Для такой подлинной классовой партии, как социал-демократия, для которой рабочие не средство достижения политических целей, а тот класс, возвышение и освобождение которого служит ее конечной целью, — для такой партии не может быть безразличным даже малейшее улучшение повседневной судьбы пролетариата. Если бы всеобщее экономическое забастовочное движение в нашей стране, которое началось с политической стачки, имело бы следствием лишь то, что рабочие в ряде сфер труда и на ряде предприятий добились сокращения рабочего дня, некоторого повышения заработной платы, ликвидации некоторых наиболее вопиющих и позорнейших злоупотреблений, то и тогда эти забастовки явились бы для социал-демократии неоценимым инструментом улучшения материального положения пролетариата и его вызволения из той пропасти человеческой нужды, в которую его ввергла безудержная капиталистическая эксплуатация.

 

Но это движение и его последствия, кроме того, еще и мощный стимул пробуждения в широкой рабочей массе чувства ее обездоленности и вместе с тем чувства своей общественной силы, той

силы,

которая заключена в объединенной солидарной

борьбе.

Это всеобщее движение вызвало на другой стороне — в лагере капитала, среди предпринимателей, их подручных, мастеров, среди буржуазной интеллигенции, в капиталистической прессе — прежде совершенно неизвестное, смешанное со страхом и ненавистью

почтение

к рабочим как классу, как к новой, дотоле непризнанной общественной и моральной силе. Ранее никогда не существовавшая склонность предпринимателей к переговорам с бастующими рабочими — это не результат страха перед «бомбой», перед угрозами «боевых комитетов» заговорщиков, как то представляют себе ребячливые «социалисты», желающие довести до конца классовую борьбу при помощи рассылаемых по почте анонимных открыток с «приговорами» или «угрозами». Это — результат силы и

классового

сознания, которые наш промышленный пролетариат зримо показал всему миру именно этой длительной массовой борьбой за улучшение своего положения, за свое попираемое человеческое существование, за самую малость света и воздуха в зловонной тьме капиталистической эксплуатации.

 

Но это не все. Экономическое движение не только усилило классовое сознание промышленного пролетариата, который уже давно составляет революционное ядро нашего рабочего класса, но и дошло до совершенно новых слоев этого класса.
====
**Задания:**
A. Кратко перескажите абзац текста о забастовочном движении, начинающийся словами «Для такой подлинной классовой партии», сохранив его основные мысли.
B. Напишите продолжение текста о забастовочном движении, начав сразу после его последнего предложения.
Записи, приведённые далее, никак не связаны с текстом о забастовочном движении.

**Извлечённые сведения:**
====
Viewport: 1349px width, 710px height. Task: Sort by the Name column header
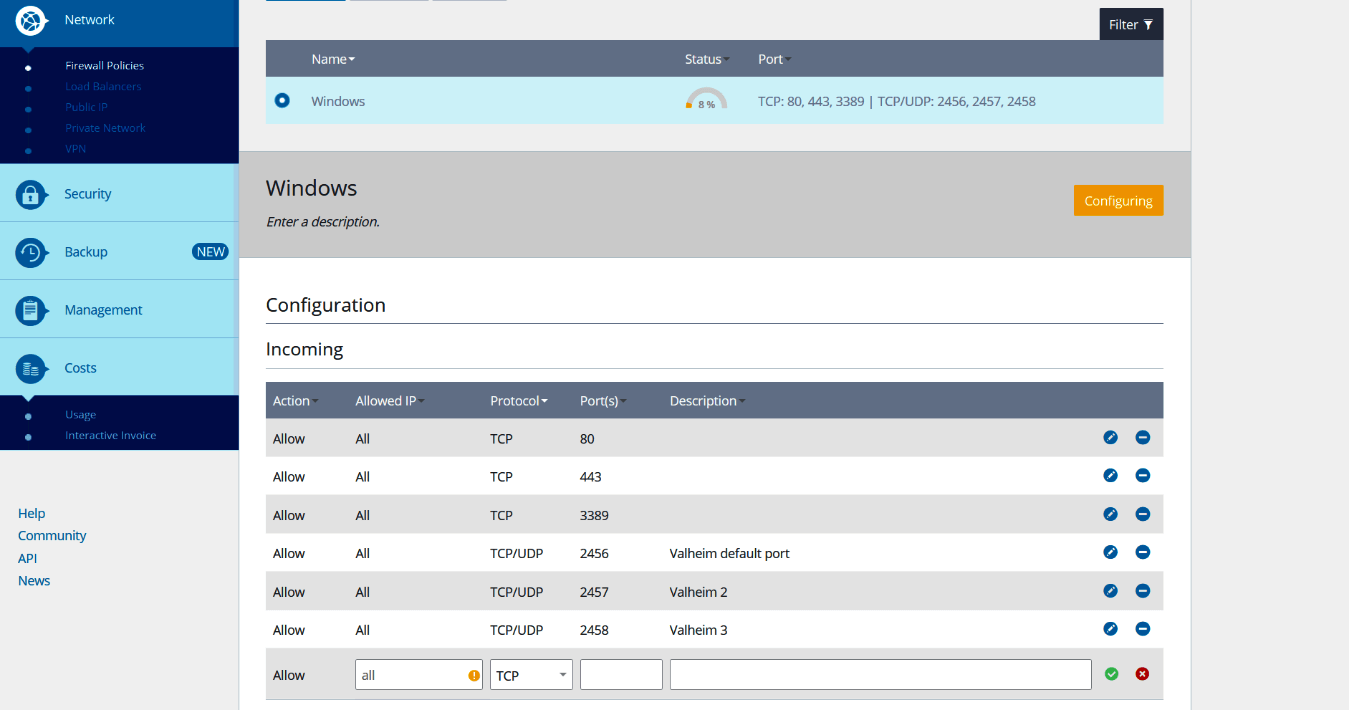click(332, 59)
====
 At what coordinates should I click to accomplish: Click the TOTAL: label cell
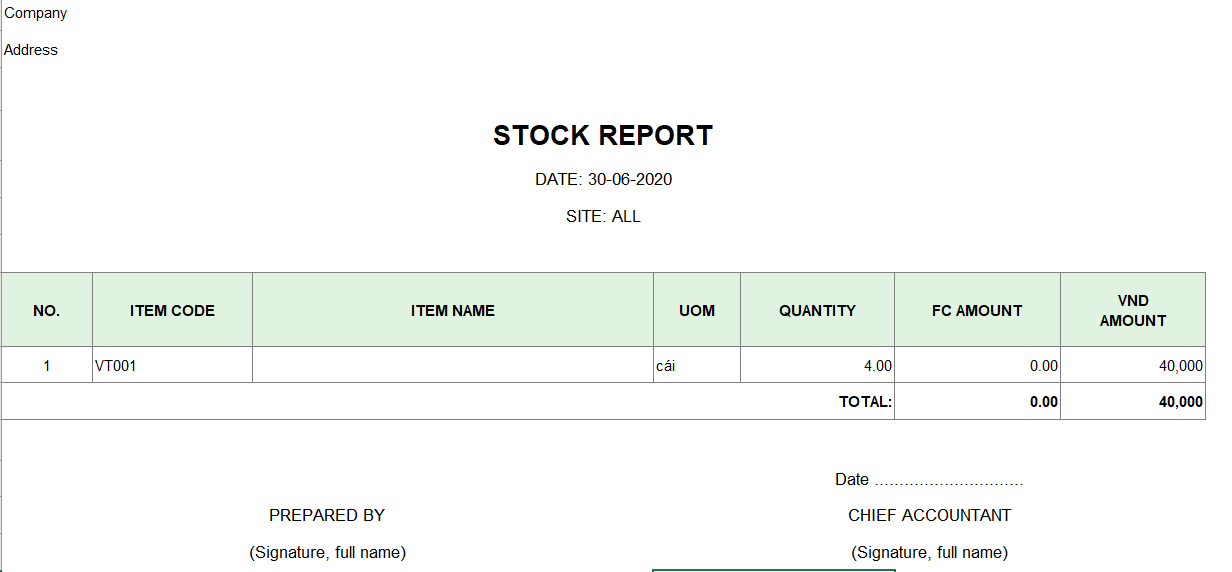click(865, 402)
====
**Ответы:**
A. Для социал-демократии рабочие не средство политической борьбы: их возвышение и освобождение составляет конечную цель партии. Поэтому ей важно даже малейшее улучшение повседневной жизни пролетариата. Всеобщее экономическое забастовочное движение началось с политической стачки. Даже если бы оно принесло лишь сокращение рабочего дня, некоторое повышение заработной платы и устранение самых вопиющих злоупотреблений на части предприятий, оно всё равно было бы неоценимым средством вывести пролетариат из нужды, порождённой капиталистической эксплуатацией.

B.
Начатая 27 января широкой рабочей массой всеобщая забастовка вскоре со стихийной силой продвинулась в двух направлениях. Она переместилась наверх, в те сферы, которые по всему своему образу жизни и мыслей мелкобуржуазны, — такие, как чиновники, железнодорожники, фотографы, страховые агенты, аптекари, банковские служащие, приказчики. Затем это стачечное движение потекло вниз, в деревенские сферы, и охватило сельскохозяйственных рабочих. Таким образом, забастовка, исходя от широкого ядра промышленного пролетариата больших городов и индустриальных центров, распространилась на те слои, которые по своему экономическому положению ближе всего стоят к рабочему классу, окружая его словно кольцом, но до сих пор никогда еще не братались с индустриальным пролетариатом. Забастовка пробилась и в те слои, которые доныне никогда не воспринимали лозунга борьбы против эксплуатации, даже не сознавали ее, ничего не знали о противоположности их собственных интересов интересам «кормильцев» и не имели понятия о том, что, собственно, принадлежат к классу пролетариата. Индустриальный пролетариат, впервые увлекший эти слои за собой, одновременно оторвал их от того общественного окружения, с которым они были дотоле связаны.

Это подобное эпидемии забастовочное движение означает, следовательно, внезапное отмежевание пролетариата как социального класса от буржуазного общества, выход его из этого общества: наверху — из городской мелкой буржуазии, внизу — из крестьянской массы, в которой сельскохозяйственные стачки отмежевывают сельский пролетариат, стихийно добивающихся увеличения своего заработка батраков-поденщиков от сельских «хозяев», совершенно неподвижных или же ведомых «Национальной демократией» на поводке «польской школы» и «польской общины». Одновременно забастовочная волна излилась из крупных городских центров в провинцию, где она увлекла за собой на борьбу против капитала значительные отряды промышленного пролетариата, которые тоже впервые ощутили особенность своих интересов, или где, как в Домбровском бассейне, частично ранее проложенный классовый путь с давних пор снова зарос сорняками и травой.

 

Этот длинный ряд забастовок, которые уже произошли и все еще происходят в огне революции, есть не что иное, как рождение совершенно иных слоев польского рабочего класса. В ходе политической революции благодаря связанным с нею экономическим забастовкам совершается раскол, распад буржуазного общества на два враждебных класса: буржуазию и пролетариат. Поначалу мы, социал-демократы, были только по

идее

выразителями у нас классовой борьбы. В действительности же поначалу в этой борьбе участвовала незначительная часть всей огромной трудящейся массы, а еще меньшая часть сознательно шла под лозунгами социал-демократии. Однако социал-демократия имела право говорить от имени всего рабочего класса, ибо она была и есть по своей сути не что иное, как выражение интересов и потребностей всего трудового народа, а также потому, что, выступая таким образом, она рассчитывала и может непоколебимо рассчитывать на постепенное пробуждение всей рабочей массы.

 

 

Именно сейчас, в ходе революции, это пробуждение происходит внезапными скачками. Рабочий класс, классовые противоречия, классовая борьба становятся в нашей стране действительностью,

идея

социал-демократии делается материальной, маленькая горстка передового отряда вырастает в могучую армию.

 

И это выделение рабочей массы как борющегося, сознательного класса эксплуатируемых из буржуазного общества есть самый ценный результат, и на нем основывается собственное значение датируемой концом января лихорадки экономических забастовок. Отсюда вытекают также и указания, что же делать социал-демократии.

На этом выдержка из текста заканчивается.